The Identification of Inhibitory Compounds of Rickettsia prowazekii Methionine Aminopeptidase for Antibacterial Applications

Abstract

Methionine aminopeptidase (MetAP) is a dinuclear metallo-protease responsible for the cleavage of methionine initiator residues from nascent proteins. MetAP activity is necessary for bacterial proliferation and is therefore a projected novel antibacterial target. A compound library consisting of 294 members containing metal-binding functional groups was screened against Rickettsia prowazekii MetAP to determine potential inhibitory motifs. The compounds were first screened against the target at a concentration of 10 μM and potential hits were determined to be those exhibiting greater than 50% inhibition of enzymatic activity.
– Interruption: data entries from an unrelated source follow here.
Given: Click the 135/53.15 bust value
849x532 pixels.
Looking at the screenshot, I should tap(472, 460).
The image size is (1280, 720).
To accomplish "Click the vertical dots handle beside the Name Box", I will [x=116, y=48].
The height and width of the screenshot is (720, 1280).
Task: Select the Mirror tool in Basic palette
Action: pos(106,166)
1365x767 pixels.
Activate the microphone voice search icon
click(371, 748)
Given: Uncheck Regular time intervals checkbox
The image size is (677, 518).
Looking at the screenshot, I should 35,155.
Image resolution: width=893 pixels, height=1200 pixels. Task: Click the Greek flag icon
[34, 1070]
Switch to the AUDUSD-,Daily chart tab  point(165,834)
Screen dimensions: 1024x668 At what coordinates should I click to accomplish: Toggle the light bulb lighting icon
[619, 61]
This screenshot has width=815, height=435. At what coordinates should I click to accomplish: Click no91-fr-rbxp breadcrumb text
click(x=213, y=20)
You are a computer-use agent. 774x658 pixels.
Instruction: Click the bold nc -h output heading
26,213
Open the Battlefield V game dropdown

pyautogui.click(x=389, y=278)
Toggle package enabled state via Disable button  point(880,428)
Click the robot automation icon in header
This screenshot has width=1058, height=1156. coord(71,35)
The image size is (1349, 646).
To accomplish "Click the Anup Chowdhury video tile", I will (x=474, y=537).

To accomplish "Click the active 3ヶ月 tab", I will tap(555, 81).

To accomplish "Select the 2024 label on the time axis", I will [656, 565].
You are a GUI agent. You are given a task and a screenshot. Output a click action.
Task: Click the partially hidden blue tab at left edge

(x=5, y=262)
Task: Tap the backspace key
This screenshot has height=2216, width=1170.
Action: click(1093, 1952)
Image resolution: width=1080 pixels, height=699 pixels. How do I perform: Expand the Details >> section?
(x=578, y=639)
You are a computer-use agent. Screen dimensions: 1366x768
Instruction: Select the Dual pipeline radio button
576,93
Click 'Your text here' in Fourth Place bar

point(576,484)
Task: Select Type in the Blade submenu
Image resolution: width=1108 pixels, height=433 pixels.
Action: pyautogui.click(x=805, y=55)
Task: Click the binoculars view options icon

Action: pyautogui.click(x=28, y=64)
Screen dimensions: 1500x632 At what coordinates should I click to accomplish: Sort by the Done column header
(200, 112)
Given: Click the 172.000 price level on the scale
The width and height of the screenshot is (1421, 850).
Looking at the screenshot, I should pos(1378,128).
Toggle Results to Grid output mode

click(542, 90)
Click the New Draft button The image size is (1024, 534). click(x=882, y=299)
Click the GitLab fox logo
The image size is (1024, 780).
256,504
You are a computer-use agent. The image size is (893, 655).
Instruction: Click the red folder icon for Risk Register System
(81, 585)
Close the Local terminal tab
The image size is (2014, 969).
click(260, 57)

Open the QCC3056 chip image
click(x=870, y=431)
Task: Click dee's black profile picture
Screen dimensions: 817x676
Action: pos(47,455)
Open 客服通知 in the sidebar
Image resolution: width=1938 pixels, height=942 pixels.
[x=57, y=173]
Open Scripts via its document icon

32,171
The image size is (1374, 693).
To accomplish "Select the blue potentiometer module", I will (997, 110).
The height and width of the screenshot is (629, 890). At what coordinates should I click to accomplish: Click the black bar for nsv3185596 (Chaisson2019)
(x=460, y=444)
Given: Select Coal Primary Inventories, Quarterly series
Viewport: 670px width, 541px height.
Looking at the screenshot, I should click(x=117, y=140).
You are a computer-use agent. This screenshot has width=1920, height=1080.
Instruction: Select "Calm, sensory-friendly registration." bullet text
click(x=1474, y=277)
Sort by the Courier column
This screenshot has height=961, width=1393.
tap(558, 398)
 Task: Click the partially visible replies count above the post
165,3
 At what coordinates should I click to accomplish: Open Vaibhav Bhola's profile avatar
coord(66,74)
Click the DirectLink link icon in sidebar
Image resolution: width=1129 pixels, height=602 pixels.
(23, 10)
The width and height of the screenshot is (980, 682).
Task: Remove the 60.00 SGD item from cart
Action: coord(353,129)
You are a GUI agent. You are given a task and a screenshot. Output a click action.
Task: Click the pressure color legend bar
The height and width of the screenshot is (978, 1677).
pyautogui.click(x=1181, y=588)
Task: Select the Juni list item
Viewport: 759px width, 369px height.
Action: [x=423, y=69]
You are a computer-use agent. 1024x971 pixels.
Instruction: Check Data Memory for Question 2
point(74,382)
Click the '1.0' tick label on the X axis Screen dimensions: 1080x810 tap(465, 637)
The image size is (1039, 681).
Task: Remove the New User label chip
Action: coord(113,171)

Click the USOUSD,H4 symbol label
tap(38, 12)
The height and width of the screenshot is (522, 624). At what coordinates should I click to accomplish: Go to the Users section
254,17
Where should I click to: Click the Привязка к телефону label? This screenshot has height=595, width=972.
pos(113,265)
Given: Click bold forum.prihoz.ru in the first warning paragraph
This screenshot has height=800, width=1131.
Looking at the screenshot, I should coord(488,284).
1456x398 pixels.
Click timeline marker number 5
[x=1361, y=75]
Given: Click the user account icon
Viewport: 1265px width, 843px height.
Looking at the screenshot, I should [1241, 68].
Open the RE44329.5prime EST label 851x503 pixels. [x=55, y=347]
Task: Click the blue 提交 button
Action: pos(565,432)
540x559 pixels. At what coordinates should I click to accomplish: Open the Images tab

These hit compounds were then rescreened against the target in 8-point dose-response curves and 11 compounds were found to inhibit enzymatic activity with IC₅₀ values of less than 10 μM. Finally, compounds (1 – 5) were docked against RpMetAP with AutoDock to determine potential binding mechanisms and the results were compared with crystal structures deposited within the PDB.

Graphical Abstract

The discovery of chemical therapies for the treatment of bacterial infection continues to be the focus of numerous research programs around the world. Epidemic typhus, a disease often neglected by research programs, is characterized by a characteristic rash that is often accompanied by sustained fever, muscle pain, chills, and delirium. The causative agent of epidemic typhus in humans is Rickettsia prowazekii,^1,2 and transmission of R. prowazekii generally occurs in crowded populations with compromised sanitation and hygienic practices, as the parasite is transmitted between hosts via the human body louse.^3,4 Because R. prowazekii is an obligate intracellular parasite, there are limited clinically effective antibiotic treatments to treat rickettsioses. Additionally, R. prowazekii strains resistant to both tetracycline and chloramphenicol antibiotics have been reported,⁵ and the identification of novel targets for the development of anti-rickettsial therapeutics is necessary.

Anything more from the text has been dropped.